**STORED DATA:**
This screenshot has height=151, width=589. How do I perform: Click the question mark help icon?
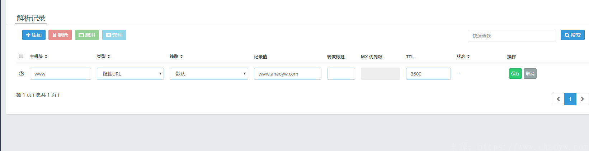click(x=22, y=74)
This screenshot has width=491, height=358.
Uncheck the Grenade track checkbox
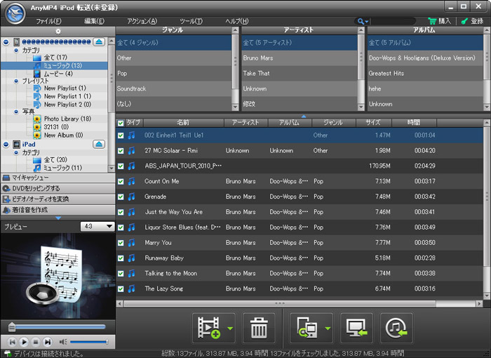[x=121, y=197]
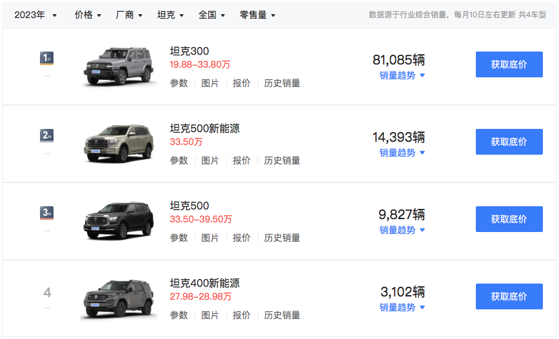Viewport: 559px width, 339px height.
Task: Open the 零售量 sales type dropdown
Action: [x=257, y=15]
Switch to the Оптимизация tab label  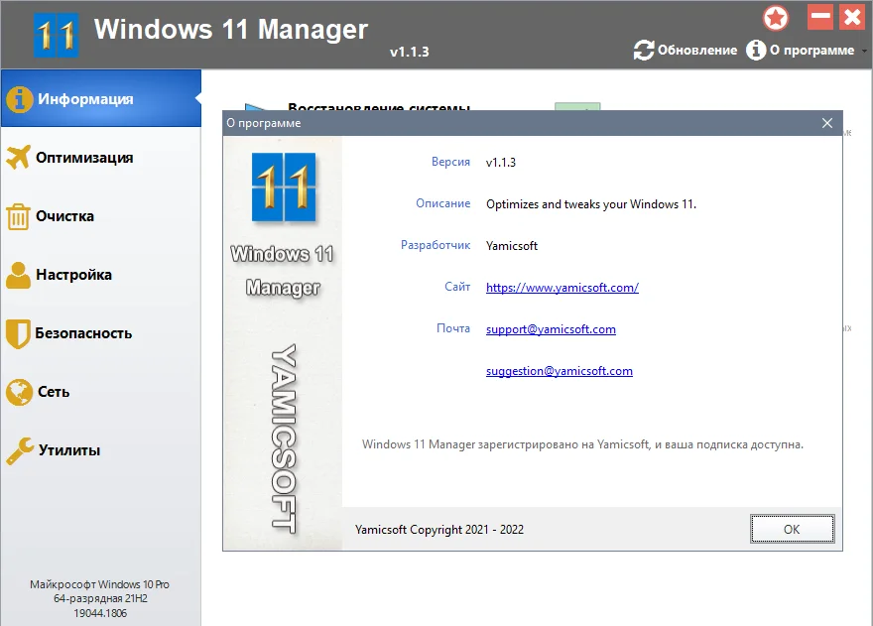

**WHAT YOU NEED TO DO:** Extract everything from the first of the entries down through the line that contains "Action: [x=257, y=15]", and reproduce it unchanged, leaving out the pictures.

**EXERCISE RESULT:**
This screenshot has height=151, width=589. How do I perform: Click the question mark help icon?
click(x=22, y=74)
This screenshot has width=491, height=358.
Uncheck the Grenade track checkbox
[x=121, y=197]
Viewport: 559px width, 339px height.
Task: Open the 零售量 sales type dropdown
Action: [x=257, y=15]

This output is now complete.